Joey is going through the process of being evaluated by the school district to determine his eligibility for special education. I had a tiny internal panic the first time that a school administrator explained that they are taking six weeks to determine “whether he is eligible for services” as well as what services he might, hypothetically, be qualified for; his service providers all assure me that he will qualify, but in the meantime, I can’t quite accept their reassurance and instead lie awake at night wondering what would happen if he didn’t get speech therapy ever again. We do know that he will continue to get ABA, behavioral therapy, at least until he turns six, for which I thank God.

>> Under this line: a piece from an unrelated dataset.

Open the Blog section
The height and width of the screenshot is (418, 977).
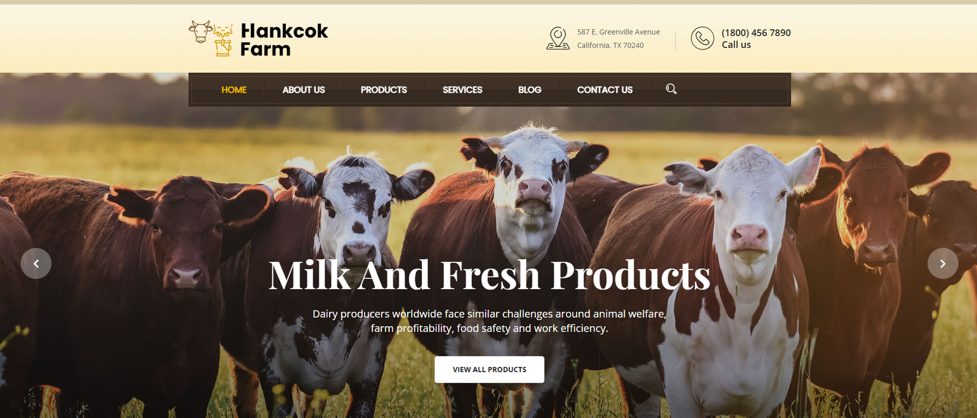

His health insurance has been shut off again, and I have reapplied, but he needs more shots and a TB test before he can start school.

I don’t really talk to the other moms at Joey’s ABA group; I am the only poor woman, and the only one wrangling another child. But last week, one of the mothers found herself with no one else to talk to, so she came to join me, Kit, and a woman whose son was attending for the first time. All three of us have autistic preschoolers, and our sons make up a spectrum of their own: Luca is extremely high functioning, speaking in sentences and not chewing his hands or spinning in circles; Joey, of course, spins, flaps his hands, mouths things, and speaks in a double handful of poorly articulated single words; Alex does not speak at all, does not seem to register the presence of other human beings except as large environmental obstacles, and eats only three foods. Luca is turning three today, and has been denied further services; his mother is appealing the ruling, and we talked a bit about the process of evaluation. She said at one point, “I can’t imagine where they would go to preschool!” She named a handful of schools in the district–this one doesn’t have preschool, and that one doesn’t have preschool. . . . I said, hesitantly, that Joey is having his adaptive PE assessment at Blackberry, so perhaps . . . ? “Oh,” she said, “But Blackberry is all special ed.” And I didn’t know what to say anymore because, lady, my kid is going to be in special ed—and if yours isn’t, that’s probably why they’ve decided not to offer him that service, right? Luckily, awkward silence is totally my thing, so I didn’t say anything baffled or hateful; I just focused on Kit for awhile.

Both other mothers spent some time staring at Kit and commenting on how “typical” he is; it would have sounded pretty weird to outsiders, I guess. “Oh, he has such great joint attention! Did you see when he . . . ?” Both of those women have one child apiece, and there was a little longing in the way they looked at the Kittlebug. They both talked about choosing not to have other kids because they didn’t think they’d be able to deal with having a second autistic child—and I’m right there with them. I feel lucky that we had Kit before we knew about Joey, because I can’t imagine my life without the both of them. But it scares me badly to think that Kit could still regress, start losing words in a couple of months and then stop looking at me.